TEN YEARS ago today I was held up and shot.
It was about 9 o'clock on a balmy evening. I was going to see a friend in Baltimore to take her to a movie. Outside her apartment, two thugs asked me for directions. I told them how to get there, but they wanted me to take them. I refused, and then one pulled a gun and asked me to "hand it over!" I gave the other my wallet.
He searched me and then stood back. We stood there silently for what seemed an eternity but was really only a few seconds. I said, "OK, you got what you wanted. Why don't you just leave?" That's when they shot me.
It took two serious operations and several months of recuperation, but I recovered. The total medical cost was over $32,000. The police never did catch those two thugs who tried and almost succeeded in murdering me. I was mad that they got their handgun so easily.
Before I recovered, I joined the cause of handgun control. In the hospital, I handed out petitions calling for tougher handgun laws. There was no problem having people sign them, since in the hospital people see firsthand the terrible consequences of gun proliferation.
After I got out of the hospital, I testified before Congress and the Maryland General Assembly. I wrote articles and did whatever I could to keep handguns out of the wrong hands.
I was not alone. Many others in Maryland also work hard for better handgun control laws. In 1986 I founded a local organization called Marylanders Against Handgun Abuse (MAHA). We've had some success. We fought hard for the handgun roster law that passed overwhelmingly in the state referendum in 1988. The law stipulates that MAHA have a representative on the handgun roster board that decides which handguns may be sold in Maryland. I serve on the board as that representative. MAHA's leadership has changed several times since I started it. Tony Ambridge, Baltimore city councilman, was president for a year, and now attorney Vincent DeMarco is the head.
But though much has been accomplished in the past 10 years, there is much to do.
We need to ban assault weapons. The problem with assault weapons did not become severe until 1989, the year after the roster board law was written. Assault weapons are semiautomatic guns based on military machine gun designs. Several varieties are small enough to fit the definition of handgun and have therefore come before the gun roster board. I've tried to have assault weapons disapproved, but the law does not allow handguns to be rejected simply because they have assault weapon characteristics. A law specifically banning assault weapons is needed.
We also need to limit the capacity of ammunition magazines to no more than six bullets before a gun is reloaded.

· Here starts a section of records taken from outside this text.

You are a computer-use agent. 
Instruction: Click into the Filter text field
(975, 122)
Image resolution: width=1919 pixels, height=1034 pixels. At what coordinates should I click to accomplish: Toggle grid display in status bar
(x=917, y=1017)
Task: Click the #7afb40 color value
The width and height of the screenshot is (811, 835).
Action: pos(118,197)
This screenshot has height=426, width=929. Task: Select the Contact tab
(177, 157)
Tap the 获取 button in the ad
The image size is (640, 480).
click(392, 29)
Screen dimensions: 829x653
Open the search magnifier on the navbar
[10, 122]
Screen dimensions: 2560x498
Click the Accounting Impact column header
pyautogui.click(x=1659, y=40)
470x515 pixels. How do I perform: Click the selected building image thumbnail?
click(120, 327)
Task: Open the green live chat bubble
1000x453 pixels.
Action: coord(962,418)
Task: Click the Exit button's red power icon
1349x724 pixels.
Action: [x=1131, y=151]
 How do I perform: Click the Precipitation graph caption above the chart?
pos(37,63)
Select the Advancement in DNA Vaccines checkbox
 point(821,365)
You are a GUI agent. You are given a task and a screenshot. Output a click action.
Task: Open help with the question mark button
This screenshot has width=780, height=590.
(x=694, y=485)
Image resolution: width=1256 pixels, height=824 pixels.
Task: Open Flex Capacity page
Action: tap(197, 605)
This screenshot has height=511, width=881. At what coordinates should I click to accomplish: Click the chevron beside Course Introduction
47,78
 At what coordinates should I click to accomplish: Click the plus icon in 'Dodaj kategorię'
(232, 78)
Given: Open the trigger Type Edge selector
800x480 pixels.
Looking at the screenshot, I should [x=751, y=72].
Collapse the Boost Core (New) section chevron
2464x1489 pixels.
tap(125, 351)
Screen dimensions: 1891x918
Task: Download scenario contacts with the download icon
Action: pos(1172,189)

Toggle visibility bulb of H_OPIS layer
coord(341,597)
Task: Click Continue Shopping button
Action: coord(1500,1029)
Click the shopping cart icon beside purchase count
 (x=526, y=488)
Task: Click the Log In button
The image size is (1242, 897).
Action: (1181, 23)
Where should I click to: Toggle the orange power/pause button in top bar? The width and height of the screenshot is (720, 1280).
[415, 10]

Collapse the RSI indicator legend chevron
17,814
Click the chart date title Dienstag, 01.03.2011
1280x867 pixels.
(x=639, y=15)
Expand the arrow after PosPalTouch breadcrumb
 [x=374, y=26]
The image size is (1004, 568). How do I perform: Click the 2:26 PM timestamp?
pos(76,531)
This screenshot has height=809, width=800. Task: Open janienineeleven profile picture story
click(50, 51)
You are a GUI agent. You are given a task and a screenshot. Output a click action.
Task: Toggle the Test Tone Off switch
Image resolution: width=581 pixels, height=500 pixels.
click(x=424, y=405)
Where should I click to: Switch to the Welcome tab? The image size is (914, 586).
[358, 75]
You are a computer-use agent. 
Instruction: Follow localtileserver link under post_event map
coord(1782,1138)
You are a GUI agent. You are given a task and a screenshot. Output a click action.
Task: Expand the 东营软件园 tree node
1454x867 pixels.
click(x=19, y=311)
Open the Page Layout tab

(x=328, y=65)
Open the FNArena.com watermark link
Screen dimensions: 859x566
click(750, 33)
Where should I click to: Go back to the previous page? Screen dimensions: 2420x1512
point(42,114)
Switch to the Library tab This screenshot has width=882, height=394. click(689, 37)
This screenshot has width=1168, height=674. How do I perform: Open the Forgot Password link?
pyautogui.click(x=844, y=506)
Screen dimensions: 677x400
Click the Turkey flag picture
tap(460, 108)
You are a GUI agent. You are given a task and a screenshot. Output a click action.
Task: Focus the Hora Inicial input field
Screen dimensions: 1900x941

Mandatory safety training and exams should be required for anyone who wants to use a gun. There should be a strict permit required to own a handgun. A national waiting period and a data base for checking the background of gun buyers is needed. The data base would include the registration record of each gun produced -- so that it could be traced. The handgun roster law should be amended to remove certain handguns from sale to the general public and allow only police to possess them.
In the 10 years since I was shot, much has been done to control handguns. But there are still too many falling into the hands of thugs like those who shot me. Better controls and better enforcement are needed. If we succeed, perhaps in 2001 what happened to me will be a thing of the past.
Matthew C. Fenton IV writes from Baltimore.